I met a 24-year old guy a couple of days back. He was diagnosed with kidney disease about 5 months back and has been on hemodialysis ever since. They are trying a dose of steroids to see if his native kidneys revive. Till then he will have to be on some form of dialysis.

I asked him if they had considered Peritoneal Dialysis (PD). He hadn't even heard about it! I wasn't surprised. I knew about this step-motehrly treatment given by nephrologists for some inexplicable reason.

Just what is it about PD that makes it a second class citizen in the eyes of nephrologists? I am really not sure.

I wasn't told about PD at all. I got to know about it from the internet. Sadly, what was in 1997 hasn't changed even after thirteen years. The number of people on PD has definitely increased since then. But the increase can be described as pathetic at best.

I am a huge believer in Peritoneal Dialysis. I would, honestly, have never survived this long if I was on conventional, in-center hemodialysis. The punishing diet and fluid restrictions along with the process of dialysis itself with the two thick needles in your arms and the four hours of severe boredom can play havoc with your mind along with your body. PD, for me was the savior.

There are people who can't stand PD. They hate the thought of having a tube sticking out of the stomach. Which is totally all right. To each his own. But atleast give the option. Let the patient decide. Explain both the options and let the patient decide. Why make the decision yourself?

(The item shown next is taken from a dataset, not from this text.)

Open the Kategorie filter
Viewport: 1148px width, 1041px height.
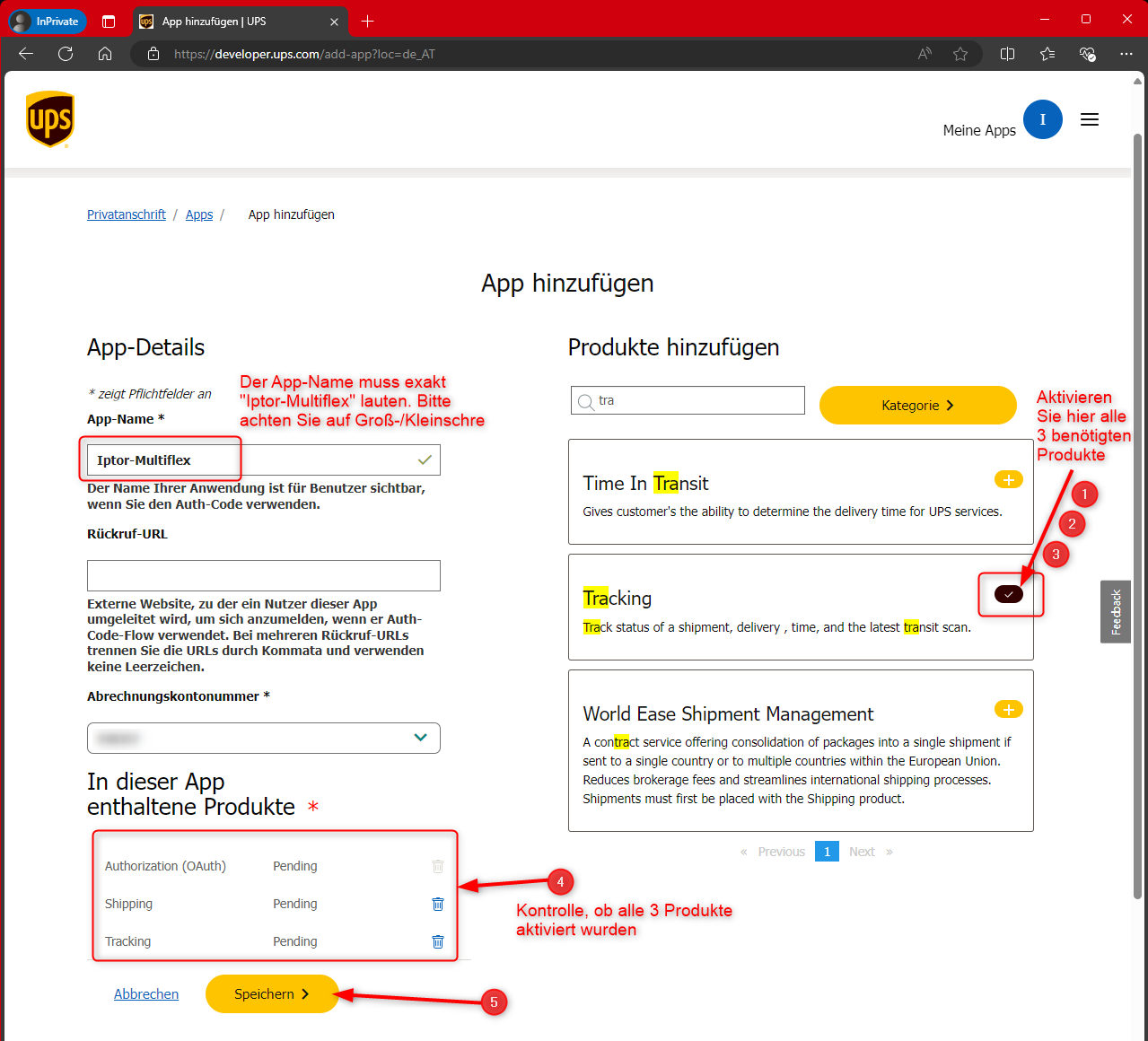pos(917,405)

This is really unpardonable. I have no idea why this is done. Why, just why, don't nephrologists tell patients about PD?


John W said…
I'll give you a very cynical clue why they don't mention PD - commissions from hemodialysis clinics they work with or profits form their own clinics.
Anonymous said…
I would have to agree with John. I asked my dad's doctor the same question - why is my dad on haemodialysis at the hospital when he could easily afford a PD machine(+nurse if needed) at home. i was given a ton of reasons including possibility of an infection, insufficient training facilities in Hyd - all of which were absolute bogus reasons IMHO.

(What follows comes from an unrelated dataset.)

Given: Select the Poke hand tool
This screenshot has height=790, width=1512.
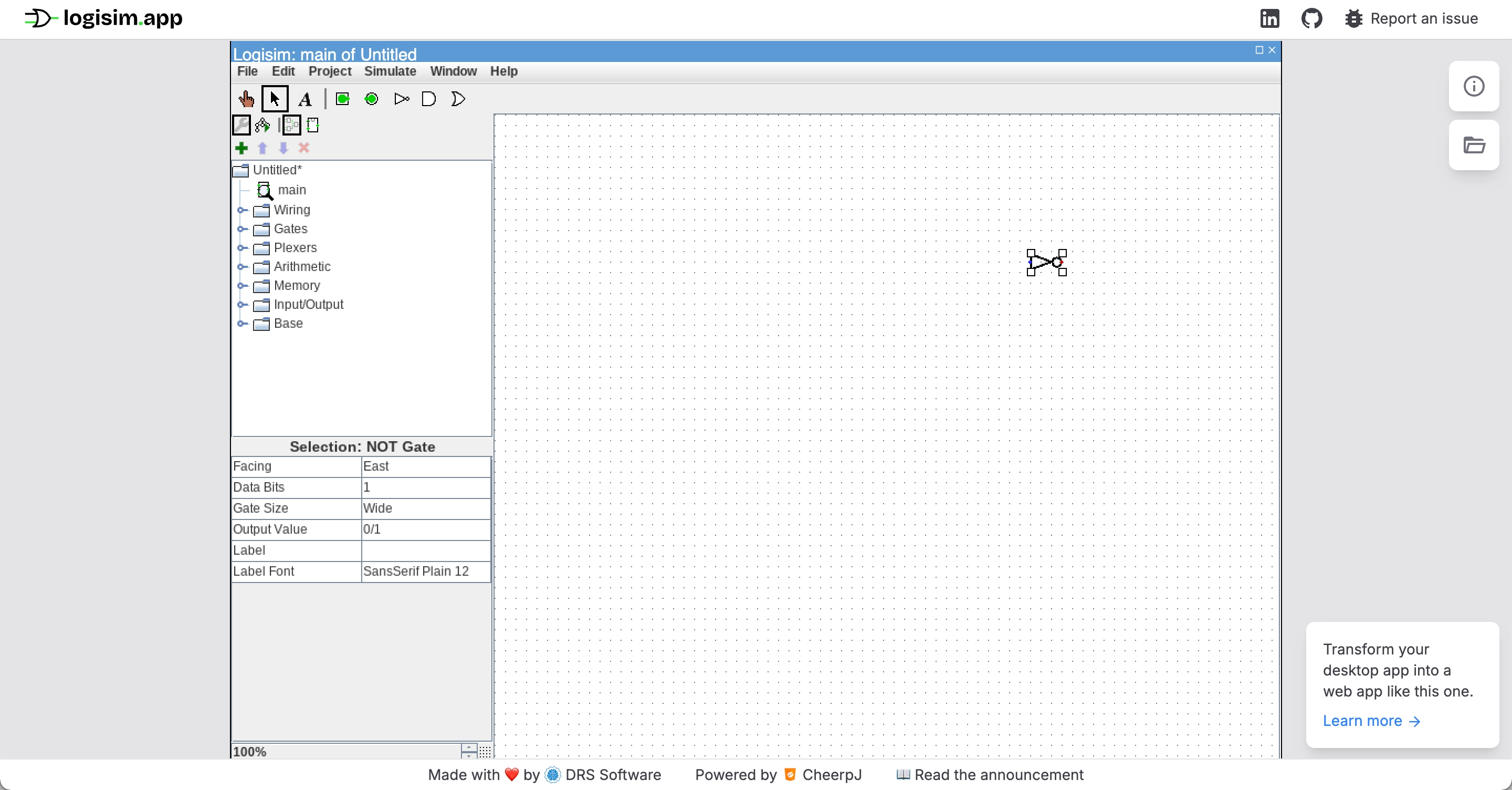Looking at the screenshot, I should pyautogui.click(x=246, y=99).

Apparently, PD is only recommended if regular haemodialysis is no longer feasible - which adds an unfortunate halo to PD that PD is used only for those that have no alternative.

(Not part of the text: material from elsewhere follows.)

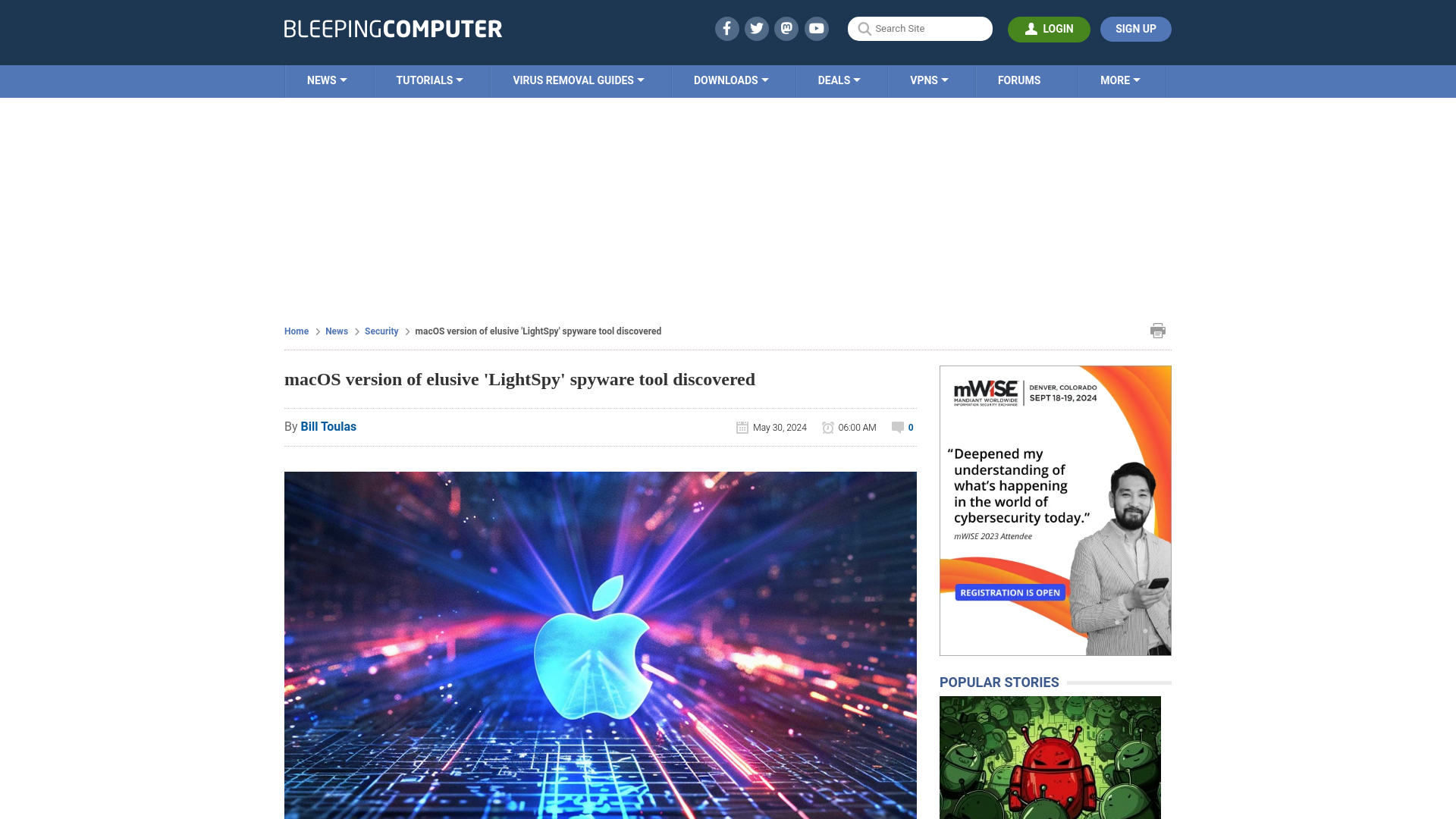Open the FORUMS menu item
Screen dimensions: 1456x819
(x=1019, y=80)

The most recent issue my dad now faces is a failed fistula and the doctors are searching for a good vein they could use. In all their mighty wisdom, the doctors at Apollo Hyd did not know what Kamal had in his arm for his dialysis and here i am researching through the net to see if I can find any more information on how that fistula procedure is to be done.

Thank you Kamal for the very informative blog though and good luck in your Swiss trip - If you have seen "The Secret", you'll know its really easy to make that trip - all you have to do is ask :)
Kamal D Shah said…
Dear Anonymous,

Thanks for your comment!

Absolutely dumb excuses for not mentioning PD! The infection bogey really deserves a separate post.

About your dad's fistula, have you shown it to a vascular surgeon? I strongly recommend Dr. P. C. Gupta at Care. He is really very good.

Send me an email in case I can help in any way.